● **Aim of the exercise**
Across the entries below, how many lines have the string "calendar" in them? Reply with only the number.

─── Source data

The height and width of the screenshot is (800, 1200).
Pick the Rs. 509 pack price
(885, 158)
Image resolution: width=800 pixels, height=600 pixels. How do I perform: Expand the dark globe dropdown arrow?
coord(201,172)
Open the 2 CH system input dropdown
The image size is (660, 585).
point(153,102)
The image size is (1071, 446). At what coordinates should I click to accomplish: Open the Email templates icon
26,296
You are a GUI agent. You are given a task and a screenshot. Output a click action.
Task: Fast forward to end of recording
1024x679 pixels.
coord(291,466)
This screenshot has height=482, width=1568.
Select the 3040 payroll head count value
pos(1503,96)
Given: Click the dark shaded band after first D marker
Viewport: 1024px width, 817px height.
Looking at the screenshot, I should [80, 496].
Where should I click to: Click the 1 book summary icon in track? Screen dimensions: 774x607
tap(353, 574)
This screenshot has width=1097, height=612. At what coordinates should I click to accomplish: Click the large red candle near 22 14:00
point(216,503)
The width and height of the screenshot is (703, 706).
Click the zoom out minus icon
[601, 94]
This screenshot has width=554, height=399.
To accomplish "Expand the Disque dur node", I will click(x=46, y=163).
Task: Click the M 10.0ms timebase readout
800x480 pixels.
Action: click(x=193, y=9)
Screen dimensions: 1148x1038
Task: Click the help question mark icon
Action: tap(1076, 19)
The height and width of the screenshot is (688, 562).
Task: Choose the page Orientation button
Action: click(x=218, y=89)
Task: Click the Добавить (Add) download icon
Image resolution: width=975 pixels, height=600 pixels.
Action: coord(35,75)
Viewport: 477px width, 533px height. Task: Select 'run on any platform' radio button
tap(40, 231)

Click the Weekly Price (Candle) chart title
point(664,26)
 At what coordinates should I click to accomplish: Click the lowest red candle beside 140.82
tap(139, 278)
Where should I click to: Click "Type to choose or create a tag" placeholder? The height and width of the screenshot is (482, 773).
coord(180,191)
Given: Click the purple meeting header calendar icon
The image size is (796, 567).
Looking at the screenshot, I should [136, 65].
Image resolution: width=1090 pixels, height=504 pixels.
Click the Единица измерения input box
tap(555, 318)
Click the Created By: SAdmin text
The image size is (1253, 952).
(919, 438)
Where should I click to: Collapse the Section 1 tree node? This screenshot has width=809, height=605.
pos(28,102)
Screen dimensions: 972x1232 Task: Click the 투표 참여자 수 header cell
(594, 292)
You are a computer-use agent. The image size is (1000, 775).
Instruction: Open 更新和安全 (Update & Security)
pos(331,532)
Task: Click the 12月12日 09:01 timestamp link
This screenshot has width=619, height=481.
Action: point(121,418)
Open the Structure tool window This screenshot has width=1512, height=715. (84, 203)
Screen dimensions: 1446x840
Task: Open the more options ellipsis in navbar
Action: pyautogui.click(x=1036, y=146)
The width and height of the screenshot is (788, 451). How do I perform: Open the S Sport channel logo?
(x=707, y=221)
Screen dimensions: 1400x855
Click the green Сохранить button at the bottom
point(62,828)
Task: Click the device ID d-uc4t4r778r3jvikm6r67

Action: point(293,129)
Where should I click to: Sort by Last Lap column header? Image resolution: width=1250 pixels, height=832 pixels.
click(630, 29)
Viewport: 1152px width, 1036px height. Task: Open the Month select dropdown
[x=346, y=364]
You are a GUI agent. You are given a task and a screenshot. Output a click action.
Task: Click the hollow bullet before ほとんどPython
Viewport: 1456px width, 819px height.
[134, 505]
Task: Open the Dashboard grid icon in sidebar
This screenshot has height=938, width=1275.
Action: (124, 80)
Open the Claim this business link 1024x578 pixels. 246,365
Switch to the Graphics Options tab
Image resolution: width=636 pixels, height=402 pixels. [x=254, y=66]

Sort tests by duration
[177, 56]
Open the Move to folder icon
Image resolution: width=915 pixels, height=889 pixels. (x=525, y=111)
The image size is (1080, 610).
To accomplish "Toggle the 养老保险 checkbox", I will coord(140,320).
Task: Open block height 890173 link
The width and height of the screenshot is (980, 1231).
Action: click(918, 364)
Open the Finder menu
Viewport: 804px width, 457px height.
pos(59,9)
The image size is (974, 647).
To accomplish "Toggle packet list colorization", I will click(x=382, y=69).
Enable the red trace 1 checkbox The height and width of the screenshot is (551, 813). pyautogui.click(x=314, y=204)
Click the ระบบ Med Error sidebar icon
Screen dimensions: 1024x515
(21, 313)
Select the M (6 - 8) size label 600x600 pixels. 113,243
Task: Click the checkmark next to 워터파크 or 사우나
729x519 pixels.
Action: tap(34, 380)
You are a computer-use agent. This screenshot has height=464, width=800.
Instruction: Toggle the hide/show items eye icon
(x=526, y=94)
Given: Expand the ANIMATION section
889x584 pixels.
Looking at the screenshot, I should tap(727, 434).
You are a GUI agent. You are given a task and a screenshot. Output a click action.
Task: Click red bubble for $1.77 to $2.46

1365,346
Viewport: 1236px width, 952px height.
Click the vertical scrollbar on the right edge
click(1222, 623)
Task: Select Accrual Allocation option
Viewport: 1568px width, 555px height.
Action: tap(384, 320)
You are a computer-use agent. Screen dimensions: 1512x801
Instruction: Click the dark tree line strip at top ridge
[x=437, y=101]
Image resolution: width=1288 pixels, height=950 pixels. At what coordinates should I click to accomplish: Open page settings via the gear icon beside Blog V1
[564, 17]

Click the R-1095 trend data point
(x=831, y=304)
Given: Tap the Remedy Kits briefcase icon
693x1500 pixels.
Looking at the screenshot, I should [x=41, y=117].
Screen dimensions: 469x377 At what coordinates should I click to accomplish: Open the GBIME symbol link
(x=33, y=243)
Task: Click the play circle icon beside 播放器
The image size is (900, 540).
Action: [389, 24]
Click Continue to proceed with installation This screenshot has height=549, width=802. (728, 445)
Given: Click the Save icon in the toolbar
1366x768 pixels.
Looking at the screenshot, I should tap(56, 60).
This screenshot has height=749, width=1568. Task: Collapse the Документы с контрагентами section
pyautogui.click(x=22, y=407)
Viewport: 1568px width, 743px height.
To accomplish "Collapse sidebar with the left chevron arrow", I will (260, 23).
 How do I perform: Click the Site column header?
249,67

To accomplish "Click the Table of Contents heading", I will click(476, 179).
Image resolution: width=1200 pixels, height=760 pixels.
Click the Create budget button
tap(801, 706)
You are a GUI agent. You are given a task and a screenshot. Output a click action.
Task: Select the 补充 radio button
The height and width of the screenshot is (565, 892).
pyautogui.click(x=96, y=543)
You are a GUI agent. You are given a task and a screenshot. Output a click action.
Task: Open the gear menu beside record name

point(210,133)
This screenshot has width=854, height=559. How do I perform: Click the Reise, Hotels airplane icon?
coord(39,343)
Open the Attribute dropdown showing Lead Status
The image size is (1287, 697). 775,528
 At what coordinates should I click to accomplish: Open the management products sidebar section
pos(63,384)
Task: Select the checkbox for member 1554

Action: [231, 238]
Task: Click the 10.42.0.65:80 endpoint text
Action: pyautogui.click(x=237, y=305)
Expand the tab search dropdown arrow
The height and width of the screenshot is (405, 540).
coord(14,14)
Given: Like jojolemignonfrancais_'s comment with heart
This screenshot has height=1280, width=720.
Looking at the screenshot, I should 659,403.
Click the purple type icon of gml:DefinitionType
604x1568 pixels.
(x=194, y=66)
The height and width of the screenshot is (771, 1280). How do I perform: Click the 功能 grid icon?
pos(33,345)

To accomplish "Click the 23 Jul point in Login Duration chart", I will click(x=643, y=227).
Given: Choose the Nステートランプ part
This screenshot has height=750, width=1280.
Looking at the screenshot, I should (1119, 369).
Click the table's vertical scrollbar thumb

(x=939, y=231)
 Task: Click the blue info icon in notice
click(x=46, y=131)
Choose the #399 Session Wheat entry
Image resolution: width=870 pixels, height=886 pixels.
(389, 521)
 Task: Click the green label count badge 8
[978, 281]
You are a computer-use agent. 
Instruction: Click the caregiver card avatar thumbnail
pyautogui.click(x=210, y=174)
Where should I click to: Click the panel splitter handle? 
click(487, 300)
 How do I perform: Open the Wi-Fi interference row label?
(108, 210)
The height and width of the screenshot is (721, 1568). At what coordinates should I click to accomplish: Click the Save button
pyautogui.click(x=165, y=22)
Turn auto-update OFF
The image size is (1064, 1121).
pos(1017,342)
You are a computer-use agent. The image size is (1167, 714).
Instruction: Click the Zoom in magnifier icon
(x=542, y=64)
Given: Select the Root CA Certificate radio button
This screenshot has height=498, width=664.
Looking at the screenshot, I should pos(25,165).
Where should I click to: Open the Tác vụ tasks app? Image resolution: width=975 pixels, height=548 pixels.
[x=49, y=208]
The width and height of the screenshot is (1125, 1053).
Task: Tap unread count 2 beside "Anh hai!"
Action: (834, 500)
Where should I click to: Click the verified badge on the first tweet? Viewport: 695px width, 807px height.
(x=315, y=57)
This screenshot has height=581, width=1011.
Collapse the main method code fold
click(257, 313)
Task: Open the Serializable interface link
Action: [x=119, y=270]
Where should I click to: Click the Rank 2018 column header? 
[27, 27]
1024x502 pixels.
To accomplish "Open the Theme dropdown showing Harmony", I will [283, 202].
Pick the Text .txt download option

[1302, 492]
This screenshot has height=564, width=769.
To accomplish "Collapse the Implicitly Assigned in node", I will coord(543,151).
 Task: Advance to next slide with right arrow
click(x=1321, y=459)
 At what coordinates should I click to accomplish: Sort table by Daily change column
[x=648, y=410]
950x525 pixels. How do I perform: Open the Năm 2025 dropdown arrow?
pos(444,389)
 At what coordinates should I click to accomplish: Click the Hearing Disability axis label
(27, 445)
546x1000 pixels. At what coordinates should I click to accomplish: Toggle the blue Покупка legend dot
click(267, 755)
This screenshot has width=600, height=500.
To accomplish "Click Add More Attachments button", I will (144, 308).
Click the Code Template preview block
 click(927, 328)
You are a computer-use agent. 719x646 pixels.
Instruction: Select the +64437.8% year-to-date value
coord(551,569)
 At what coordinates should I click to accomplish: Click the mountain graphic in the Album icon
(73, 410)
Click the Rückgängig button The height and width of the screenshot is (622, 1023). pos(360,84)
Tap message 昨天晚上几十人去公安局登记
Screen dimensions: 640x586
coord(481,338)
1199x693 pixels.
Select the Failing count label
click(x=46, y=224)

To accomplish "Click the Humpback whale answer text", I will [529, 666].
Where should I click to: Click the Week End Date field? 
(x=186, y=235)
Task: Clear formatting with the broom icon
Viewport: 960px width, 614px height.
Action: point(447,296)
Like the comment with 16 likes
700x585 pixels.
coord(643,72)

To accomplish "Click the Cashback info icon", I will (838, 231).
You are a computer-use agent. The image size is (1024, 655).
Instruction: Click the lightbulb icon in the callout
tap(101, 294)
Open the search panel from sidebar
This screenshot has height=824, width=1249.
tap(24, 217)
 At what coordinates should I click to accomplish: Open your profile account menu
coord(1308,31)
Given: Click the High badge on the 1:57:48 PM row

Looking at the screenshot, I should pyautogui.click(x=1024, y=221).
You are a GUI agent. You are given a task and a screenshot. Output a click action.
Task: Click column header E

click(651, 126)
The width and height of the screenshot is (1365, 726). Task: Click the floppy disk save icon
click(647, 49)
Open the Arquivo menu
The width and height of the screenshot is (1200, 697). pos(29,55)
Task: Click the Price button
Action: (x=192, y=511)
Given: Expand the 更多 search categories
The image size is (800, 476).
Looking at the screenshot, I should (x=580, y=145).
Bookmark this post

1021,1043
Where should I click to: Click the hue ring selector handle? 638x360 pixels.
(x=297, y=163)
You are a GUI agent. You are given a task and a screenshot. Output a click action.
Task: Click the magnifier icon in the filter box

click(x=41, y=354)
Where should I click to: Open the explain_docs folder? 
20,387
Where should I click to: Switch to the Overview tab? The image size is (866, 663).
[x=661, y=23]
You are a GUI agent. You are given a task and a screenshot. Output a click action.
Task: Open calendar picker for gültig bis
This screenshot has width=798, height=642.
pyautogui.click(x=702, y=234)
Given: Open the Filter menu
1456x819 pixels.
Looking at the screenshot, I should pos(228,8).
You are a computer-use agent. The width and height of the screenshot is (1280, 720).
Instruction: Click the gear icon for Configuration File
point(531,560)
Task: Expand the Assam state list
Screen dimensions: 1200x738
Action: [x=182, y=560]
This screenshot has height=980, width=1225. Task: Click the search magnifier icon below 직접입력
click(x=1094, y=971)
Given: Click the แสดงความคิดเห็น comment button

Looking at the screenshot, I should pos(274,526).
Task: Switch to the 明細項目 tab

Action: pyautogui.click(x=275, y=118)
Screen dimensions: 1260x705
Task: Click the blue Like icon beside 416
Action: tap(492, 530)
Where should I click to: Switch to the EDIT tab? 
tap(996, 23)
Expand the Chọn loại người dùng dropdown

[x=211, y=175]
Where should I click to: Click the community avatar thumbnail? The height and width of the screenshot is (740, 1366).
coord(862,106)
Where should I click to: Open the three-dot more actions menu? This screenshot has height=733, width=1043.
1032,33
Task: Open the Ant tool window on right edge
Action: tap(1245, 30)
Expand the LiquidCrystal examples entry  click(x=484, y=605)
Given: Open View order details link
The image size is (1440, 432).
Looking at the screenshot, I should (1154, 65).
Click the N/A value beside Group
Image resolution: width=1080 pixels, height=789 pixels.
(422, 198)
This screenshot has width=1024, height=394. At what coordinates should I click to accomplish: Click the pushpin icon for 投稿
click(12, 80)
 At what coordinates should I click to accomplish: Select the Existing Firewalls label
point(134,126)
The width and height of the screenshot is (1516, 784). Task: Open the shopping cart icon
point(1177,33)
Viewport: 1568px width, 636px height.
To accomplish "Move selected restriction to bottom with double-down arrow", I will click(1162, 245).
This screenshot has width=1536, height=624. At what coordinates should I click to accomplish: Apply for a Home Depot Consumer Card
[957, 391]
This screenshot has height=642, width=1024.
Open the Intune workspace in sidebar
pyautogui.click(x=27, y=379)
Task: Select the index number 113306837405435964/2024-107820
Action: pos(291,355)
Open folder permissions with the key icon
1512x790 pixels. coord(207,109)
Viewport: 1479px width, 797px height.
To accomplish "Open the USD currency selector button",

──────

● **Solution to this task**
2